===== Data shown

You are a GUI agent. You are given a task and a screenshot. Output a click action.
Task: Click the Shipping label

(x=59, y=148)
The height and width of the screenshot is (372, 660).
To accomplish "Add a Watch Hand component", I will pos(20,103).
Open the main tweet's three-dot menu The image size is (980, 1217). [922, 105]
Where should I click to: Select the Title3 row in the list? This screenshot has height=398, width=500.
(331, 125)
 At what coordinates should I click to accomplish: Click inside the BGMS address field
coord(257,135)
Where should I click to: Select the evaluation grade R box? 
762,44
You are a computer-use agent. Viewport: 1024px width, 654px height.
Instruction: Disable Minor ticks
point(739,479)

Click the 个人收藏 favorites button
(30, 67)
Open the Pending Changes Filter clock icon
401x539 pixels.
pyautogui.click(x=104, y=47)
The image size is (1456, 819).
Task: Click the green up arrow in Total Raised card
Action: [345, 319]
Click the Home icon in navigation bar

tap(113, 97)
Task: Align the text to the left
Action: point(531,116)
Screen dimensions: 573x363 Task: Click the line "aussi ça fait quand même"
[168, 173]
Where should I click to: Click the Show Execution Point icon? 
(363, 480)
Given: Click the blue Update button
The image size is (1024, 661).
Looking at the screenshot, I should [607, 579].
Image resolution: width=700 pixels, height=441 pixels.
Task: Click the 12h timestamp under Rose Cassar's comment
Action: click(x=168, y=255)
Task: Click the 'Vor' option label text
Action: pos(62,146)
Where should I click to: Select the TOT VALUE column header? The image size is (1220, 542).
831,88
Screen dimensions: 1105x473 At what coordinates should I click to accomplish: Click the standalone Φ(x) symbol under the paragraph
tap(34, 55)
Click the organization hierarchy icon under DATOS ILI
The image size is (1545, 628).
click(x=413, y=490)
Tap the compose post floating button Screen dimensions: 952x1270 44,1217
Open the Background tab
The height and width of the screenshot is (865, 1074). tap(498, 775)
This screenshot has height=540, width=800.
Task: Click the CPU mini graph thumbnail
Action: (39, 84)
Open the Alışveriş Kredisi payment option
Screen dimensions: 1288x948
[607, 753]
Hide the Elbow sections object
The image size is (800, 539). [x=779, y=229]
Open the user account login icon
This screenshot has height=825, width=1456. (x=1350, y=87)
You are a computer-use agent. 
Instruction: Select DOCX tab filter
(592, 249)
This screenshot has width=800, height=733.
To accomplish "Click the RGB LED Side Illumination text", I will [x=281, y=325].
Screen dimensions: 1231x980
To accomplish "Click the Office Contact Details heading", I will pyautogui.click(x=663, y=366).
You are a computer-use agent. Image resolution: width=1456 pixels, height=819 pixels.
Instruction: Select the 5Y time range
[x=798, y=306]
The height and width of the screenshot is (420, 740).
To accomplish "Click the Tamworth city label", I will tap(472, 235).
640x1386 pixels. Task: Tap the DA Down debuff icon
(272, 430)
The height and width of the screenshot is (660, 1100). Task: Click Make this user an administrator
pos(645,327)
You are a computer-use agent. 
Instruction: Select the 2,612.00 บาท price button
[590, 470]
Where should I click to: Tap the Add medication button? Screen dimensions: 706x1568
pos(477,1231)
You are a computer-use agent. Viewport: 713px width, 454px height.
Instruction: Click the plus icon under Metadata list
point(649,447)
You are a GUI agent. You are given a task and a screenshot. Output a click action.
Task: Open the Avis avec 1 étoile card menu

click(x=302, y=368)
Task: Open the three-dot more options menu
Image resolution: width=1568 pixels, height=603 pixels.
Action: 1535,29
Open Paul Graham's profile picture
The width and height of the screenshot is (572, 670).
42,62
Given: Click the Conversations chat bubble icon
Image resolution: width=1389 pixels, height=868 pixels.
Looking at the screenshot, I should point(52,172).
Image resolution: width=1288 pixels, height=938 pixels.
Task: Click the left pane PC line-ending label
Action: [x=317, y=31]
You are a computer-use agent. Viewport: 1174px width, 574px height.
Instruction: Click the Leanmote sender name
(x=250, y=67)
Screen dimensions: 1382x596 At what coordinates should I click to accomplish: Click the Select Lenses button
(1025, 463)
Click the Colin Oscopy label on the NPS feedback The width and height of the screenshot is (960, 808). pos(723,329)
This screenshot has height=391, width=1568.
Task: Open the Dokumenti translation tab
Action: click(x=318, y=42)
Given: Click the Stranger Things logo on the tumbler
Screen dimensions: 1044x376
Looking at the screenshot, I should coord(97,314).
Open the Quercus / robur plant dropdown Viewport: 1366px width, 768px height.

==========

▸ **To do**:
Each line in the data that holds the word "Viewport" must be copied.

▸ **Answer to this problem**:
You are a computer-use agent. Viewport: 1024px width, 654px height.
You are a computer-use agent. Viewport: 713px width, 454px height.
You are a computer-use agent. Viewport: 1174px width, 574px height.
Open the Quercus / robur plant dropdown Viewport: 1366px width, 768px height.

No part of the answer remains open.